Avast WEBforum

Consumer Products => Avast Free Antivirus / Premium Security (legacy Pro Antivirus, Internet Security, Premier) => Topic started by: logos on January 06, 2011, 12:28:17 PM

Title: AIS firewall: auto-decide mode question(s)
Post by: logos on January 06, 2011, 12:28:17 PM
...not sure what ti think about that, here is (see screen shots) what happens when this firewall is on auto-decide mode >>> all connections allowed, meaning inbound as well. I can get it for Skype, but for the others...adding that it's not the case right now, but I'm seen the same happen with Firefox and Thunderbird.

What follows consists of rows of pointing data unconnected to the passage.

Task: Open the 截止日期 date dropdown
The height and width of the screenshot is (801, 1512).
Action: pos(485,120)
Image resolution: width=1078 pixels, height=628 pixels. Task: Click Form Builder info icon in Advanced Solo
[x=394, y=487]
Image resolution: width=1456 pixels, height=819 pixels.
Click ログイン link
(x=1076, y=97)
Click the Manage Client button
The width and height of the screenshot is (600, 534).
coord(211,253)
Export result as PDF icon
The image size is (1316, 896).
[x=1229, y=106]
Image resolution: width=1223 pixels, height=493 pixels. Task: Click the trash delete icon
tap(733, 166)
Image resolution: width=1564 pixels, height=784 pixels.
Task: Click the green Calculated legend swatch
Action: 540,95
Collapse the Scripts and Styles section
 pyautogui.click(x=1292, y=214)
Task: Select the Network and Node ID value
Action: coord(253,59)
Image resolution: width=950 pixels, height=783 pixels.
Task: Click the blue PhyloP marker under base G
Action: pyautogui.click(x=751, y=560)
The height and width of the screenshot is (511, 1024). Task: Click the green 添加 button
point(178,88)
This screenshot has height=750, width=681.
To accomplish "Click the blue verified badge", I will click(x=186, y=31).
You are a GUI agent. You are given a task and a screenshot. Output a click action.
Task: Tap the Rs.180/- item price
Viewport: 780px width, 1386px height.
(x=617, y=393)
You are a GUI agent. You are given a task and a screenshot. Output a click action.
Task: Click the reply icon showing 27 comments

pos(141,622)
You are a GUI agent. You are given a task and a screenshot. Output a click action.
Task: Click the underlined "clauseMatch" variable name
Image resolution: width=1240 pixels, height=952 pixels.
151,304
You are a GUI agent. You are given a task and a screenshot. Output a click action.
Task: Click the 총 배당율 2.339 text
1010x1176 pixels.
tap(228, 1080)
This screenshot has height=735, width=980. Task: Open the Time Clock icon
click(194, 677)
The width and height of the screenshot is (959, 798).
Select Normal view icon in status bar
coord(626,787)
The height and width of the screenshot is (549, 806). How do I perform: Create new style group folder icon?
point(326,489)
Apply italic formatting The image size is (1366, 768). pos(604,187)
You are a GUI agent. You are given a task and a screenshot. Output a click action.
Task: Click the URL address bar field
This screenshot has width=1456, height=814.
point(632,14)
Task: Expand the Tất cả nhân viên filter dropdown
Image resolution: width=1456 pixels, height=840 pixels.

 Will delete most rules now and switch back to ask mode ;)

edit: no screen shot but same for Secunia, Miranda, Windows Desktop Gadgets, Opera.
Title: Re: AIS firewall: auto-decide mode question(s)
Post by: Pondus on January 06, 2011, 01:19:18 PM
are you saying there is full connection in/out when in automode ?

any difference from what network  home/work/puplic ?
Title: Re: AIS firewall: auto-decide mode question(s)
Post by: logos on January 06, 2011, 02:00:55 PM
are you saying there is full connection in/out when in automode ?

yes

any difference from what network  home/work/puplic ?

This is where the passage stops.